Monday, March 10, 2025

Keffe D Gives His First Interview


Two years ago West Coast gangster Duane 'Keefe D' Davis was arrested for the 1996 murder of rapper Tupac Shakur, based on a recorded confession from Keefe and claims made in his self published memoir [click here if you missed that]. 

Now, in his first interview since his arrest, Keefe claims the confession was coerced and the memoir was written by somebody else, and he didn't even read it...

The only man ever charged in the notorious Las Vegas murder of rapper Tupac Shakur insists he is "innocent," being railroaded by authorities and that he only confessed to his purported role in the crime because he was getting paid to lie.
In his first interview since being arrested in September 2023, Duane "Keffe D" Davis told ABC News in a jailhouse interview that he should be at home, watching his grandchildren grow up and tending to his garden. Instead, he said, he's being forced to stand trial in a nearly three-decade-old case that's devoid of concrete evidence.
"I'm innocent," Davis said during a sometimes-tearful hour-long meeting at the Clark County Detention Center. He described himself as a "good man" long retired from the drug game he once excelled at.
"I did everything they asked me to do. Get new friends. Stop selling drugs. I stopped all that," he said, referring to police and prosecutors. "I'm supposed to be out there enjoying my twilight at one of my f------ grandson's football games, and basketball games. Enjoying life with my kids."
Prosecutors say Davis, 61, was a longtime member and leader of a set of the infamous Crips street gang based in his hometown of Compton, California. Authorities say that, as the alleged "shot caller" on the night of Shakur's killing in September 1996, it was Davis who orchestrated the drive-by shooting of the rap star off the Vegas strip. On their way from Mike Tyson's fight against Bruce Seldon, Shakur was gunned down at a red light in the passenger seat of the BMW being driven by rap impresario Marion "Suge" Knight. Shakur was rushed to the hospital and died six days later from his wounds.
Though the killing occurred on the bustling streets of Sin City – it remained unsolved for nearly 30 years, mired in police scandals and turf wars, and a street code that frowns upon snitches.
Eventually, Vegas detectives built their case off Davis' own account of the killing, retold in multiple police interviews, public media appearances before his arrest, and a 2019 self-published memoir with his own name on it.
Davis' previous words copping to his role in the rapper's killing are crucial in the case against him. Investigators say they spent years working to beef up Davis' narrative of the events by using evidence and additional accounts to firm up their case – expected to be presented to a jury in 11 months.
Davis, sitting on a wooden bench under the harsh fluorescent lights of a jailhouse conference room and accompanied by corrections officers, now insists he didn't write his own memoir – and hasn't even read it. And so, he says, those confessions aren't worth the paper they're printed on.
"I've never read the book," Davis said of his memoir "Compton Street Legend," on which he shares the credit as a co-author.
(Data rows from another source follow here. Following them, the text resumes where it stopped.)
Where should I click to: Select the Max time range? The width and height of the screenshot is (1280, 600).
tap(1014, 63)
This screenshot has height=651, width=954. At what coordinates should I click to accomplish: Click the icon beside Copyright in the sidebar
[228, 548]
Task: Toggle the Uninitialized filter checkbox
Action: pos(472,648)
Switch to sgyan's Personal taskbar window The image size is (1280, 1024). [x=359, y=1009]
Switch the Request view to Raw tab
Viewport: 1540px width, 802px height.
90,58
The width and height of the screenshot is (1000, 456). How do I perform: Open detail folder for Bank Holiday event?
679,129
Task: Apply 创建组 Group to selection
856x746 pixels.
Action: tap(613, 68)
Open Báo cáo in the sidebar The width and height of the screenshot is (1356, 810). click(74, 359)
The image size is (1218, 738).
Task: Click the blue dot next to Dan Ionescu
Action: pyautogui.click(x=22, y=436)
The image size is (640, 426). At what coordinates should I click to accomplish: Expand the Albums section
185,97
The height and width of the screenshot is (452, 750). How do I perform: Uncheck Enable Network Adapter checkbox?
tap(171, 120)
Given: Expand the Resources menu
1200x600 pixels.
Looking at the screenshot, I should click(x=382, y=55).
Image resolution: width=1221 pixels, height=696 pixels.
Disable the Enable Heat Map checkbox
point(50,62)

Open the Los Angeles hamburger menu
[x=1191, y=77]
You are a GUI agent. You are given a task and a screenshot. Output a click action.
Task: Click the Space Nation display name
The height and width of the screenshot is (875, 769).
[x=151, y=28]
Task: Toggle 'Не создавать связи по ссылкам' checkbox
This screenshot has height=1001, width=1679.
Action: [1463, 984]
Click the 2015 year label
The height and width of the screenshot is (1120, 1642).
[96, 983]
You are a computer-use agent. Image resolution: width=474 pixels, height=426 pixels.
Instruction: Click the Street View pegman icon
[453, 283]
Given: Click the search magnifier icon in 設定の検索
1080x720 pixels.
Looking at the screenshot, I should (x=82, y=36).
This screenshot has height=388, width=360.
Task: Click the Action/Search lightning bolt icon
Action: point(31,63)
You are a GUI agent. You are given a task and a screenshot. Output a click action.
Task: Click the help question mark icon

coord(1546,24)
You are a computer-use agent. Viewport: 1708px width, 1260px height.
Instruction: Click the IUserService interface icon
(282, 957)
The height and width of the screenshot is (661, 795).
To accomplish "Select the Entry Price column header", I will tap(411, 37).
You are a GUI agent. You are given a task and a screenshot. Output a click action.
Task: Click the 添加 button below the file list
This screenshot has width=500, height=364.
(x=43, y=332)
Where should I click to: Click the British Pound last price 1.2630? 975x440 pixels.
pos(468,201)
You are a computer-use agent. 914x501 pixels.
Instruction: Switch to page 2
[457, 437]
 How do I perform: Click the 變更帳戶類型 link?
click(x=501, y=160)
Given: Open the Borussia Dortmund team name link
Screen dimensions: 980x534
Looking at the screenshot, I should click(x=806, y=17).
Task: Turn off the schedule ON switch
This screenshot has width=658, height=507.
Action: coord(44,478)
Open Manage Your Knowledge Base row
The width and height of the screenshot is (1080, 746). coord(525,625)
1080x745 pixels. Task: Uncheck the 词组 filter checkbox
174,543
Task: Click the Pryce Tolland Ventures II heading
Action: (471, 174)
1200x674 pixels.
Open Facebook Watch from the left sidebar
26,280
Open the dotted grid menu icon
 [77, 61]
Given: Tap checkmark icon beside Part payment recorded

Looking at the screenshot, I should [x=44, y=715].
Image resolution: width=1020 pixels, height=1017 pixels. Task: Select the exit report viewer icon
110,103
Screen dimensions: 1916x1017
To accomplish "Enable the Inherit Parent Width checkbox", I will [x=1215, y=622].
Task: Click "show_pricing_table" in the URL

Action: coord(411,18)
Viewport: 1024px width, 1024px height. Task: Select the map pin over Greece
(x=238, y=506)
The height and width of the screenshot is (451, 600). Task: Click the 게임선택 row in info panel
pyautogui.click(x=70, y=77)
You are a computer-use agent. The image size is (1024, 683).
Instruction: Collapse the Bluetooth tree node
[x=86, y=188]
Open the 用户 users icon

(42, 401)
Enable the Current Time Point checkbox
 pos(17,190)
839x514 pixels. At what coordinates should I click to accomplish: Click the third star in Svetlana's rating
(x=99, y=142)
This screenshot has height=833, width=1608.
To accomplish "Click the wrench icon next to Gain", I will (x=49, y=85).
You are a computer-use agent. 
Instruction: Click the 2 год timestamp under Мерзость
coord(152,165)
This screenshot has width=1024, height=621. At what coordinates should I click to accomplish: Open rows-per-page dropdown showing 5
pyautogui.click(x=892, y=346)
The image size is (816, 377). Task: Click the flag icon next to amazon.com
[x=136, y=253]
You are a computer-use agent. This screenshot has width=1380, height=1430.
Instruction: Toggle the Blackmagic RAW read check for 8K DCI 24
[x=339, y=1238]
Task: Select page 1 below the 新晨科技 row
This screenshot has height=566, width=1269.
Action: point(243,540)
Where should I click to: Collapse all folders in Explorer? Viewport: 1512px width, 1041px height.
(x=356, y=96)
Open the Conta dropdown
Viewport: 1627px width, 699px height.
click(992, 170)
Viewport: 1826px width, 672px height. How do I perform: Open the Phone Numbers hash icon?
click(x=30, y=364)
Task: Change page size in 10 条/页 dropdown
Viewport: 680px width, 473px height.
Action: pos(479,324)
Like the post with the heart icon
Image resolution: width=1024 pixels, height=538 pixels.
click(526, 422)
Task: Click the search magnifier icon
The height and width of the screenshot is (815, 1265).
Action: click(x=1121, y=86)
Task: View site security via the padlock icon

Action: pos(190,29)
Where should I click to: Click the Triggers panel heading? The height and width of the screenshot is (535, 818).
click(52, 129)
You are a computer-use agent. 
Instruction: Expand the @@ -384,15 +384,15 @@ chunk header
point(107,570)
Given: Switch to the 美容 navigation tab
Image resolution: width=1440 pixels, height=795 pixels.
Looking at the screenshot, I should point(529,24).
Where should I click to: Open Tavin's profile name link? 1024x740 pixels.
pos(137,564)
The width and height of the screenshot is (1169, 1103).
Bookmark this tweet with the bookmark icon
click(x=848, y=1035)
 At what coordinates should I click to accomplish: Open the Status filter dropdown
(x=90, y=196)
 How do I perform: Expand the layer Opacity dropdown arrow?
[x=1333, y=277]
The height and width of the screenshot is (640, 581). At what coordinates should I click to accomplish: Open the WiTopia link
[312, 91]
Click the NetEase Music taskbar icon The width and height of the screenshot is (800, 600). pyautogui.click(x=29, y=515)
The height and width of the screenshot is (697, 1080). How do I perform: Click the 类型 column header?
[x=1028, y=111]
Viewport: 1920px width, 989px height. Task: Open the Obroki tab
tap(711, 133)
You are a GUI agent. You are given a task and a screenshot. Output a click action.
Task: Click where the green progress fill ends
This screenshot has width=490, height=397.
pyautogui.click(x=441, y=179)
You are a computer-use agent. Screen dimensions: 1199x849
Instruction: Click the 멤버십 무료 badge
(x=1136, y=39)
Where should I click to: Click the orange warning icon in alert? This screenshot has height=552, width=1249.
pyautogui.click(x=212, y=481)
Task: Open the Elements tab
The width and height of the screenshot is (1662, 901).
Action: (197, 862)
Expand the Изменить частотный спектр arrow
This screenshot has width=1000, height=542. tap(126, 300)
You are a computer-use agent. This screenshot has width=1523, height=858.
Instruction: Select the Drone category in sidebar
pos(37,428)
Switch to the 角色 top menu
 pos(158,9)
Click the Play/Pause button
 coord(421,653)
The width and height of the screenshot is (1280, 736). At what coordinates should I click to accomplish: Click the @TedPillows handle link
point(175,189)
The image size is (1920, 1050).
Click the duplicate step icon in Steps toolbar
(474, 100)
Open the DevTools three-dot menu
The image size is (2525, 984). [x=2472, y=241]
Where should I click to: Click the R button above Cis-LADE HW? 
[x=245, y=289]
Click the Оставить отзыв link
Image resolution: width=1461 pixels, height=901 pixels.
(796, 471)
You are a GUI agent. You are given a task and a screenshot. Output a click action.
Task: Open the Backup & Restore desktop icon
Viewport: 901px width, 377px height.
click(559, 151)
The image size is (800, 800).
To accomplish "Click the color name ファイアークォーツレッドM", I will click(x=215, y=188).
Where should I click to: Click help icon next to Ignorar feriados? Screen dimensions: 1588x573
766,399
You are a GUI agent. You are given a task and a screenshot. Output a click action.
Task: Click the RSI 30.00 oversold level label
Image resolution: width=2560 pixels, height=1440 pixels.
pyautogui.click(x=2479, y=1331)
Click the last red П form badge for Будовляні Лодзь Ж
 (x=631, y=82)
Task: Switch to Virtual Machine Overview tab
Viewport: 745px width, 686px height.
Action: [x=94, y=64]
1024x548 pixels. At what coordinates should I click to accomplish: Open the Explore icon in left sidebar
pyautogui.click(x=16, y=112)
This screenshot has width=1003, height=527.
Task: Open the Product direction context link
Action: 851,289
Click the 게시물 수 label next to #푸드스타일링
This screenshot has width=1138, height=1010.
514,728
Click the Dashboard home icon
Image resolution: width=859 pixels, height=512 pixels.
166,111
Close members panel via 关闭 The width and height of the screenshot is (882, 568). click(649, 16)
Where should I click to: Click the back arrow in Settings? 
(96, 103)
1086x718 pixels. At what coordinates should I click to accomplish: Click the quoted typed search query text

The back of the book bears the tagline, "The last living eyewitness to Tupac's murder is telling his story."
Davis says his co-author took artistic liberties he had nothing to do with.
"I just gave him details of my life," Davis said. "And he went and did his little investigation and wrote the book on his own."
Not only does he say he had nothing to do with Shakur's killing, Davis said he was hundreds of miles away from where it happened – asserting for the first time where he says he was that night: "in Los Angeles," and at home.
Davis said he has "about 20 or 30 people going to come" to his murder trial corroborating that alibi – to say nothing of the "13,000 people who say they killed Tupac." He did not name the people who he said would verify where he was the night that Shakur was killed.
"I did not do it," Davis said of what had stood as one of the best-known cold cases in modern American history. Of prosecutors leading the case against him, he said "They don't have nothing. And they know they don't have nothing. They can't even place me out here. They don't have no gun, no car, no Keffe D, no nothing."
Las Vegas prosecutors declined to respond directly to Davis' comments but continue to insist they are confident in the case and expect to see the man convicted at trial.

6 comments:

Anonymous said...

How much money is enough to confess to crime you didn't commit? i hope it was worth it dummy

Anonymous said...

I ain't gonna read that. Shoulda never opened his mouth.

Anonymous said...

He been telling this same story for years on any platform that would have him but know he never heard of it? gtfoh

Anonymous said...

@1:12pm-EXACTLY! BBBBBUUUUUYYYYY Keefie, see you in a thousand years!

Anonymous said...

OOOPP, I meant, BBBBYYYYEEEEE!!!! How am I gonna try and clown this fool with a misspelling? LOL

Anonymous said...

Duh!!! Since he started running his mouth everyone knew he was not the person who took out Tupac. He was not some kingpin like they've tried to make him out to be. More like a crackhead of Compton. The question should be who told him to create this persona, spread these lies and why. That will lead you to who really did this.